[Python-Dev] Intricacies of calling eq (original) (raw)

Stephen J. Turnbull stephen at xemacs.org
Wed Mar 19 17:35:53 CET 2014


Kevin Modzelewski writes:

Sorry, I definitely didn't mean to imply that this kind of optimization is valid on arbitrary subscript expressions; I thought we had restricted ourselves to talking about builtin dicts.

Ah, maybe so -- Maciej made that clear later for PyPy. My bad. (With the caveat that IIUC Python does not include the technology for detecting for sure that you've got a builtin dict -- a given instance might even be monkey-patched.)

 If we do, I think this becomes a discussion about what subset of the semantics of CPython's builtins are language-specified vs implementation-dependent; my argument is that just because something results in an observable behavioral difference doesn't necessarily mean that it's a change in language semantics, if it's just a change in the implementation-dependent behavior.
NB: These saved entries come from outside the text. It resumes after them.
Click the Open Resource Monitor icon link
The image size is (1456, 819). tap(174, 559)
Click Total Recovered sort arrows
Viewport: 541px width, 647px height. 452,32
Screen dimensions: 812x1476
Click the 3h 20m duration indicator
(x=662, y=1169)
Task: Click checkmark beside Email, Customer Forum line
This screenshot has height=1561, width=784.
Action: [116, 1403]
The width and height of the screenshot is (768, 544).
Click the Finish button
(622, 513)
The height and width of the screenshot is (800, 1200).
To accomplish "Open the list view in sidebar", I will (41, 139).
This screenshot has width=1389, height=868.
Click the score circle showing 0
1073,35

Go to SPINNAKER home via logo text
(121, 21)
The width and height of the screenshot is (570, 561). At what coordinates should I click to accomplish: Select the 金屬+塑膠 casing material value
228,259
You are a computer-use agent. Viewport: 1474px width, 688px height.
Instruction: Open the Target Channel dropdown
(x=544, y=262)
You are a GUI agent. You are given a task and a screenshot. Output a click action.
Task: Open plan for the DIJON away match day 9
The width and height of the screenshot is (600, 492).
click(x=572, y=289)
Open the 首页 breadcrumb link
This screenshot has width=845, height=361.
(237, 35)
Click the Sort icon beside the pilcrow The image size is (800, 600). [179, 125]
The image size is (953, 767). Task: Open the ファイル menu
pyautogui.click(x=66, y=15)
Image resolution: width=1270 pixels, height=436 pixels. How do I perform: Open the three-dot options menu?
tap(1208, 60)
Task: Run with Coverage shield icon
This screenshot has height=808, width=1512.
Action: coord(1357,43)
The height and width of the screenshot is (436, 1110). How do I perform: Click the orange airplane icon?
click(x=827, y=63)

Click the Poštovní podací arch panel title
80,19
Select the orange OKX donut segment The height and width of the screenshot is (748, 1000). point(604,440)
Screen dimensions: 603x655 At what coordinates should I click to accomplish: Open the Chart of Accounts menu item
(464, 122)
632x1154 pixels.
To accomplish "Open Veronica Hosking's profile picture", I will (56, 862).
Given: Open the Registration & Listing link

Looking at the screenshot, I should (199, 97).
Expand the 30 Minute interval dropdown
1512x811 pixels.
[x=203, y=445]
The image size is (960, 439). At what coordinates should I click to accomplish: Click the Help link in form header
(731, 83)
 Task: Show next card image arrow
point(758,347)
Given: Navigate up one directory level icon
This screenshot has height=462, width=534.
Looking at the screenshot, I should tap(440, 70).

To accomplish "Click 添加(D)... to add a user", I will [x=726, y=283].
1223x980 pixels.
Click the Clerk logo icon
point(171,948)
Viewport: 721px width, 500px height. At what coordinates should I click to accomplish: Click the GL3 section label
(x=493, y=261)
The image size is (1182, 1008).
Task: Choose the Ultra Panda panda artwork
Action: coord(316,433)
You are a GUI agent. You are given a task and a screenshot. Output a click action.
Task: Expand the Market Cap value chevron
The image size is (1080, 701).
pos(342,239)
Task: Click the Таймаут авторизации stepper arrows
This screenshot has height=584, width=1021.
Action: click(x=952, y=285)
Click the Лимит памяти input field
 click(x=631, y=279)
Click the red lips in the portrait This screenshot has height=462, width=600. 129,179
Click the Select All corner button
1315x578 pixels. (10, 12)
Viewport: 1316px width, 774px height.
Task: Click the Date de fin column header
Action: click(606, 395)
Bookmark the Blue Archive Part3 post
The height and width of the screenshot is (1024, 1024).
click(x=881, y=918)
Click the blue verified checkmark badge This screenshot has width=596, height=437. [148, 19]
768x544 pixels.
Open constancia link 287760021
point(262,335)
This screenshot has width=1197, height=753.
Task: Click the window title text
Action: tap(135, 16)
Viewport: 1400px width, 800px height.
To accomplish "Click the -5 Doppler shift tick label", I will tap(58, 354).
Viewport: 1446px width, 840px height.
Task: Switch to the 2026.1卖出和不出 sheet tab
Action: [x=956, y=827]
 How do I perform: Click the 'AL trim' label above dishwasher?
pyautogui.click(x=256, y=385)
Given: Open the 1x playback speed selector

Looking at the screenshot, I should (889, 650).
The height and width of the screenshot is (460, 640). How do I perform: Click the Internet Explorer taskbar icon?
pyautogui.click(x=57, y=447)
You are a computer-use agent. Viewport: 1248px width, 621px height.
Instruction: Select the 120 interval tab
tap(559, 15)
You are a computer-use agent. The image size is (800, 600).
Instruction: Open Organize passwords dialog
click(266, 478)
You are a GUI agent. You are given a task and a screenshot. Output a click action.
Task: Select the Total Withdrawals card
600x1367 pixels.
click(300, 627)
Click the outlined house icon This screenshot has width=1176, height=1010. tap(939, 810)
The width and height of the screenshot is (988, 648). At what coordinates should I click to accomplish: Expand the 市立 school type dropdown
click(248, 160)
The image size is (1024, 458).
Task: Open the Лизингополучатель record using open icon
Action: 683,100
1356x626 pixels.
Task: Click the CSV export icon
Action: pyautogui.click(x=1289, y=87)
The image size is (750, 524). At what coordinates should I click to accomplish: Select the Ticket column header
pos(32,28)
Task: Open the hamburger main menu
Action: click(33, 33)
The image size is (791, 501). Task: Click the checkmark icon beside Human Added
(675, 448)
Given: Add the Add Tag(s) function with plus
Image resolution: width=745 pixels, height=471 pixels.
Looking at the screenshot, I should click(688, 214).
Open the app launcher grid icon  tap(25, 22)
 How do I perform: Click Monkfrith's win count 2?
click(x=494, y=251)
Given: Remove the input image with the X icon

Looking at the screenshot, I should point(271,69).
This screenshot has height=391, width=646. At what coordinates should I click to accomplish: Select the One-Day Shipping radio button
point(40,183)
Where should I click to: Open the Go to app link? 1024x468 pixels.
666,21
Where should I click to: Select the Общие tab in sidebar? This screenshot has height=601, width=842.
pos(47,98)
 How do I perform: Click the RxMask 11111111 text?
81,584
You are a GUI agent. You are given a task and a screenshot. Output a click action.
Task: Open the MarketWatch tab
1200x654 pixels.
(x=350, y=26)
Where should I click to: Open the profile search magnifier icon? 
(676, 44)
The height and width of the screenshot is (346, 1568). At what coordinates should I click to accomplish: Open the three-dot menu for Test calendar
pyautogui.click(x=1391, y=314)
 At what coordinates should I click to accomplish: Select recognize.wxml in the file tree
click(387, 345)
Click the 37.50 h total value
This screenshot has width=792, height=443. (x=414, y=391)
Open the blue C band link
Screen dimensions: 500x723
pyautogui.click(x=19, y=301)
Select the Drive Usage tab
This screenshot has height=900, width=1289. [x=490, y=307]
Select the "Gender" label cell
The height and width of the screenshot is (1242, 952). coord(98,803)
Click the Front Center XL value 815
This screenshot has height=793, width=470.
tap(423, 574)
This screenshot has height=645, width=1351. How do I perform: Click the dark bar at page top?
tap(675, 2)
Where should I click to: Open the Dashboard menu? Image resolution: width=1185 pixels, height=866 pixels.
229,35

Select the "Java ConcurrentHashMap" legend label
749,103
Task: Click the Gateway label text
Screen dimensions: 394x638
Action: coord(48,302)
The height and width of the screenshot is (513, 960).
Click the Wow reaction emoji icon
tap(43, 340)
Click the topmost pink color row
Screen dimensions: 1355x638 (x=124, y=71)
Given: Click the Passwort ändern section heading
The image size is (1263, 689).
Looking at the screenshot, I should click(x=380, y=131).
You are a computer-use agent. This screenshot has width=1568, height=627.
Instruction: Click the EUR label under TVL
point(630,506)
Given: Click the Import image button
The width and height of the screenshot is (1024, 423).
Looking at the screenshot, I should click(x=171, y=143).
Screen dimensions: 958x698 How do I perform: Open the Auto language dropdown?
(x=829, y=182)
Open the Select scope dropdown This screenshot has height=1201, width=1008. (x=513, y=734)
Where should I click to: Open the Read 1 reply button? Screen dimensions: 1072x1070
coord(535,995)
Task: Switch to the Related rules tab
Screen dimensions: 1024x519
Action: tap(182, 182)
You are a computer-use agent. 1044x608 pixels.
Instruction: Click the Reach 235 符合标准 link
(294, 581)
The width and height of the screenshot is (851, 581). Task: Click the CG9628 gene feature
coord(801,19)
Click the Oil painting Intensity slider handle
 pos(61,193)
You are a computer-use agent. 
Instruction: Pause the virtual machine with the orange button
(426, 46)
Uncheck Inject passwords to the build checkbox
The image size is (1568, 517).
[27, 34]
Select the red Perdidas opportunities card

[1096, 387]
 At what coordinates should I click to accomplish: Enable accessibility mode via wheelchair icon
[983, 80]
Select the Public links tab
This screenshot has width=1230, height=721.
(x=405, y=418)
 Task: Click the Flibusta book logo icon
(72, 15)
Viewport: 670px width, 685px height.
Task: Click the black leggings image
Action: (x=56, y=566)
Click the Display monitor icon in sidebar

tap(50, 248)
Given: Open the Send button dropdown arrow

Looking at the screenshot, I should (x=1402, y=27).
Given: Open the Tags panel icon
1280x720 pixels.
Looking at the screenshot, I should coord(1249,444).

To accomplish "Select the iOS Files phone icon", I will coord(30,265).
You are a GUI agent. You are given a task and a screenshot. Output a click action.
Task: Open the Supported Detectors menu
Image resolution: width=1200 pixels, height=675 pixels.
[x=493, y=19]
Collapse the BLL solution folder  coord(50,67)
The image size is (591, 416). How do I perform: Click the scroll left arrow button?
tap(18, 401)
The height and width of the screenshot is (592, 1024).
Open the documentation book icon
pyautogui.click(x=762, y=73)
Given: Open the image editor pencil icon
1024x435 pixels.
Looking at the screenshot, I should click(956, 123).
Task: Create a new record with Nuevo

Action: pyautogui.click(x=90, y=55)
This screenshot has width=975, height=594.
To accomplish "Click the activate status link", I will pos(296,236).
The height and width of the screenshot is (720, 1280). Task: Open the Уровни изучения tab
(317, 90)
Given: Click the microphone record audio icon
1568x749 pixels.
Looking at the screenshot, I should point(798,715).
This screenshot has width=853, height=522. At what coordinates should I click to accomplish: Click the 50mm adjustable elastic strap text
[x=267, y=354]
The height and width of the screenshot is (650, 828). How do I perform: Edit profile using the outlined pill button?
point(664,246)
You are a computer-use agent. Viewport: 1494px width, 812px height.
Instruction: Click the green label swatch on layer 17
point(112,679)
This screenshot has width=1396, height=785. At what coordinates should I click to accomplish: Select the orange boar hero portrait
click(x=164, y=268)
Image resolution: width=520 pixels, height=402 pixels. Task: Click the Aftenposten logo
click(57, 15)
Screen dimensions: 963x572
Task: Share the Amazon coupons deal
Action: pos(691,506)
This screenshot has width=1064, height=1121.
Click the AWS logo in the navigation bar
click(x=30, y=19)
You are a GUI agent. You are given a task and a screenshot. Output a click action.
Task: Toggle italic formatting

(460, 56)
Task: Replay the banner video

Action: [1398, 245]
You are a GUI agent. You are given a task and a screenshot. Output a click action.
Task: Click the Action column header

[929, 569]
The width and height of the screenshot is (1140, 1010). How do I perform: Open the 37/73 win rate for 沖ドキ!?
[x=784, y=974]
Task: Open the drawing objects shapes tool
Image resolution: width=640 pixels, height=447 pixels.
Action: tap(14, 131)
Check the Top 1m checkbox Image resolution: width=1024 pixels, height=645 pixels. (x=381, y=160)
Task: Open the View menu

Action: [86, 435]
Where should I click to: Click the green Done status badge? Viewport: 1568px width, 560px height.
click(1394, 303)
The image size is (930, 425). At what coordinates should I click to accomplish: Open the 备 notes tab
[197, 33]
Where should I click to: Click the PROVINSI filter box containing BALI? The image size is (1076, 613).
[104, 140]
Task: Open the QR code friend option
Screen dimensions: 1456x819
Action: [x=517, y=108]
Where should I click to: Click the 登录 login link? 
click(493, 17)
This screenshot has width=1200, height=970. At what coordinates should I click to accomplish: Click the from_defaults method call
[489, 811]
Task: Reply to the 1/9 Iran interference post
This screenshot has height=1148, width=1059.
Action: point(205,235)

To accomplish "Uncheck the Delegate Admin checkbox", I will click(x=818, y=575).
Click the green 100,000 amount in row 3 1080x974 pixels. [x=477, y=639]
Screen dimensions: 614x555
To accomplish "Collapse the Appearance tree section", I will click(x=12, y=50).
I think you're wrong there. Python makes very strong guarantees of backward compatibility; there really isn't that much left to be implementation-dependent once a feature has been introduced and released.

Things are a lot more flexible at the introduction of a feature (eg, the decorator example where the specification of the feature clearly involves evaluating an expression twice, but the implementation doesn't). Although I doubt anybody considers that a big deal (and if they did, they'd fix the documentation). But I don't think a change in that would be consided "not a change in language semantics."

That doesn't mean such a change wouldn't be allowed in a 3.x.0 release. Just that it would be called a change.